* _Your instructions_:
In the career-advice discussion below, answer these:
1. For how many years did the first writer teach English in Japan?
2. How long did it take the first writer to find a job after coming back?
3. How many dropshipping sites does the second writer own?

| If you were in the same industry (potentially the same company) for 12 years, you may be getting tagged with a bit of a "career employee" stigma. I'm 49 now and took 5 years out between the ages of 39-44 to teach English in Japan. I'm back in the industry now. It took me about a month to get a job when I came back. The key is really flexibility. If you have a a very narrow focus, you will have difficulty getting work. You need to be able to take on anything. In my career, I've worked in health care, Windows productivity apps, telecom and now I'm doing business systems/web development. There is absolutely nothing wrong being a pre-sales guy. There is tons of work in that area. But if you try to stay in a particular technology area, you may find that there just isn't much work. You need to show that you can branch out and be productive in whatever a company needs you to do. For me, having a portfolio and a solid side project helped a lot. If you are working now, I recommend spending the next year taking 8-10 hours a weeks to build a good portfolio that show-cases what you can do. A side project is fine, or several projects, or concentrate on writing blog posts -- whatever you think will be able to sell your skills in the future. Also, take time to go to meetups, coding dojos, etc. Again, if you spend one day a week for the next year in these kinds of activities, you will find that you will be well plugged in to the local scene. And yes... I realise that this is pretty difficult when you want to also have a life outside of work. But it will pay considerable dividends for your career. |
Just as a side note, while my professional life is very "narrow", I have been doing stuff on the side! I own 3 dropshipping sites (WooCommerce & Shopify) and 2 pseudo-SaaS sites (one MEAN stack and the other Meteor.JS). I started these projects last year just so that I can get my hands dirty in the latest web technologies (last time i made a full fledged website, I was using LAMP and/or Perl!) and also, hopefully, generate some side income for myself (my FI goals is a story for another day).

* _Provided material_:
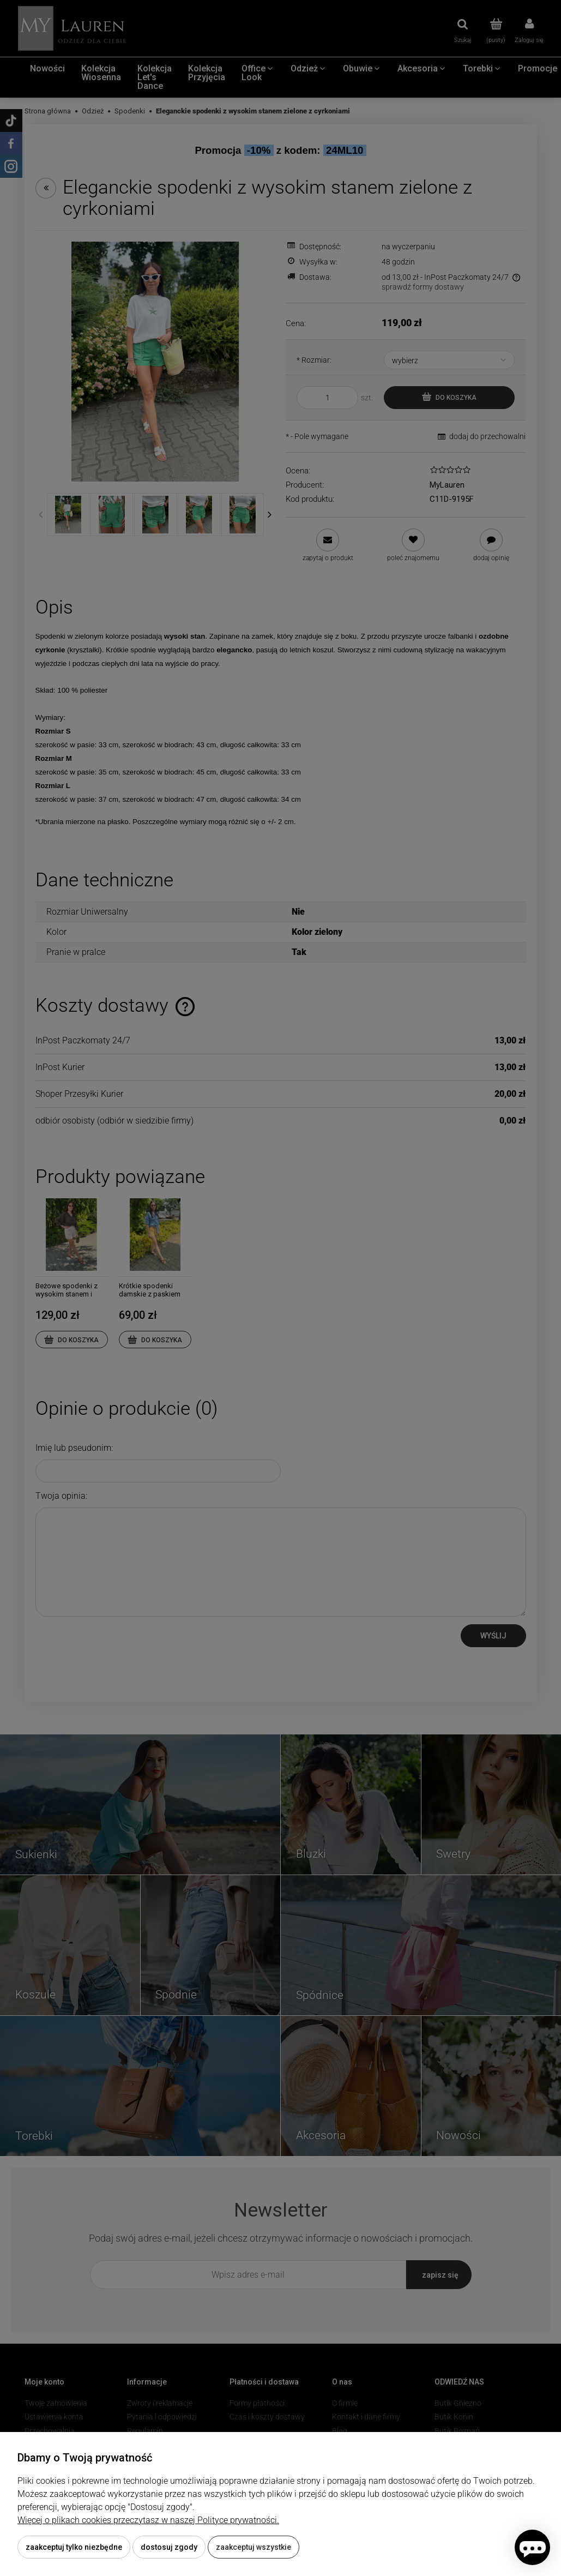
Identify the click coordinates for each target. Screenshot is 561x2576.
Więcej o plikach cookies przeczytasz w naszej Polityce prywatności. (148, 2520)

* _Task output_:
1. Five years, between the ages of 39 and 44.
2. About a month.
3. Three.